3.1. Measurement Model

CFA was performed using the maximum likelihood estimate to ensure the reliability and validity of the measurement model on the data collected. To assess the measurement model, a set of goodness-of-fit indices were checked [70]. Results show that the measurement model had a good fit with the data t: χ2 (1987) = 2752.731; p = 0.000 χ2/DF = 1.385; GFI = 0.720; CFI = 0.943; IFI = 0.943; TLI = 0.940; RMSEA = 0.044. The CFI, IFI, and TLI significantly exceed their cut-off value (0.9). In addition, the RMSEA was 0.044, which falls between the recommended range of acceptability (between 0.03 and 0.08) (Figure 3). The construct validity of the overall measurement model was assessed in terms of convergent and discriminant validity. The convergent validity was assessed based on the adequacy of factor loadings (more than 0.5) [70], value of the average variance extracted (AVE) (more than 0.50), and construct reliability (CR) (more than 0.70) for the measure variables. The results showed that all the items had high standardized factor-loading on their underlying constructs (ranges between minimum 0.74 (for Economic Factor items) to a maximum of 0.95 (for Attitude items), were all significant at the 0.001 level, and the AVE for all constructs exceeded the minimum criterion of 0.50, indicating that a majority of the variance was able to be explained by the constructs [75]. The assessment of construct reliability also showed that the all constructs had a CR of more than 0.70, ensuring adequate internal consistency among the measured items (Table 1). The results of assessment discriminant validity through the comparisons of square-of-correlation among two constructs with the AVE of each construct (Table 2) showed that the square-of-correlation among all two constructs was less than the AVE for each construct, supporting the discriminant validity among the constructs.
The correlation estimation among the constructs are presented in Table 1. Personality factors (r = 0.74, p < 0.01), economic factors (r = 0.677, p < 0.01), sociocultural factors (r = 0.697, p < 0.01), organizational support (r = 0.508, p < 0.01), and positive consequences (r = 0.683, p < 0.01) were all positively correlated with ICUA. Negative consequences (r = −0.613, p < 0.01), and attitude (r = −0.606, p < 0.01) were negatively correlated with ICUA.

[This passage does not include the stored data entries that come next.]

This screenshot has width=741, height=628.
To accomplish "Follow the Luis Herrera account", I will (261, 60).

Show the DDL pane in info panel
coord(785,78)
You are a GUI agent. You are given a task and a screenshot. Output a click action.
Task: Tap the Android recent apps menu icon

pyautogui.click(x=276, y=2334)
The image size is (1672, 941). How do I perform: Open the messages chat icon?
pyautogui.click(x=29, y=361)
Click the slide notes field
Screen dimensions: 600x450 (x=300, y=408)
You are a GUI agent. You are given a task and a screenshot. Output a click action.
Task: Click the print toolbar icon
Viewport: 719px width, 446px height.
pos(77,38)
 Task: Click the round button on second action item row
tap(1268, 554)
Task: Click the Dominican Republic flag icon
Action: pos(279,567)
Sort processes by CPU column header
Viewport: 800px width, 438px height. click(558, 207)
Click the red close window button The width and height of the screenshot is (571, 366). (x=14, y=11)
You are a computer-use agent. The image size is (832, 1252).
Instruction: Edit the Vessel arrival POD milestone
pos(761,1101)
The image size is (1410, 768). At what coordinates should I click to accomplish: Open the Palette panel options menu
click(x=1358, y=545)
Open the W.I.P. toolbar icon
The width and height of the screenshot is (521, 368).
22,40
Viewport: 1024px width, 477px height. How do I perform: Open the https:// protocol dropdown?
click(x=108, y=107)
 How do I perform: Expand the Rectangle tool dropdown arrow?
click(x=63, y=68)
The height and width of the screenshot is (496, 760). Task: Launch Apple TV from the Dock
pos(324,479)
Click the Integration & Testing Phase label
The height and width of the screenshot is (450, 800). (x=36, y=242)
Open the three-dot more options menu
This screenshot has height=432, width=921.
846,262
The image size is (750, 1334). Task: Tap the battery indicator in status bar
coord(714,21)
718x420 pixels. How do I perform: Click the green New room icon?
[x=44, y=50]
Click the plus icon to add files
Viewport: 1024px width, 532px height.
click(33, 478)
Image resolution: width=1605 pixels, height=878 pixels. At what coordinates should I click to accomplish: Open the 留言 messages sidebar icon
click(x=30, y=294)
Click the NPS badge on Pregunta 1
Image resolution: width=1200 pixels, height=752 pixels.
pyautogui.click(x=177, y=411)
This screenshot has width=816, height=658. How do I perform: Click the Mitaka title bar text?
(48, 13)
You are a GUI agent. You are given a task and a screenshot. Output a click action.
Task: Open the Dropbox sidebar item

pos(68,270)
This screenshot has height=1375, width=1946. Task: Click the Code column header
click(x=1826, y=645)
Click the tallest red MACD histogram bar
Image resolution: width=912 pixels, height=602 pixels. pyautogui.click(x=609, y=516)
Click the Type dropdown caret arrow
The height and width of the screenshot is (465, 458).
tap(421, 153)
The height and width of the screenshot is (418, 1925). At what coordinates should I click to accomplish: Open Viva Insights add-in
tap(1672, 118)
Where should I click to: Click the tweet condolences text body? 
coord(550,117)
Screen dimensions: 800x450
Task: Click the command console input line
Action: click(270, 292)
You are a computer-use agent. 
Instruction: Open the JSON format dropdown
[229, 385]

3.2. Structural Equation Models and Hypothesis Testing

3.2.1. Test for Direct Effects

In order to test the direct effect of predictor variables on the ICUA, a structural model that included a direct model was used. We used path analysis to estimate the path coefficients of the relationships between the constructs in the research model. The results based on the direct model showed that the model based on the goodness-of-fit indices fit the data: χ2 (1518) = 2150.272; p = 0.000; χ2/DF = 1.417; CFI = 0.942; IFI = 0.942; TLI = 0.939; RMSEA = 0.046. In addition, the results of direct hypothesis testing indicated that, except for organizational support (β = 0.079; C.R. = 1.496; p = 0.135), all the predictor variables, including personality characters (β = 0.322; C.R. = 4.764; p = 0.000), sociocultural factors (β = 0.77; C.R. = 2.548; p = 0.011), economic factors (β = 0.148; C.R. = 2.301; p = 0.021) and positive consequences (β = 0.179; C.R. = 2.737; p = 0.006), had positive and significant direct effects, while negative consequences had a negative and significant direct effect (β = −0.189; CR = −3.45; p = 0.000) on ICUA (Table 2). Among predictors, personality factors had the greatest direct effect on ICUA. This suggests that the hypotheses (Ha, Hb, Hc, He, and Hf) in the research framework are supported. Also, the result based on the direct-path model showed that the predictor variables could explain 74% of the variance of ICUA (Figure 4).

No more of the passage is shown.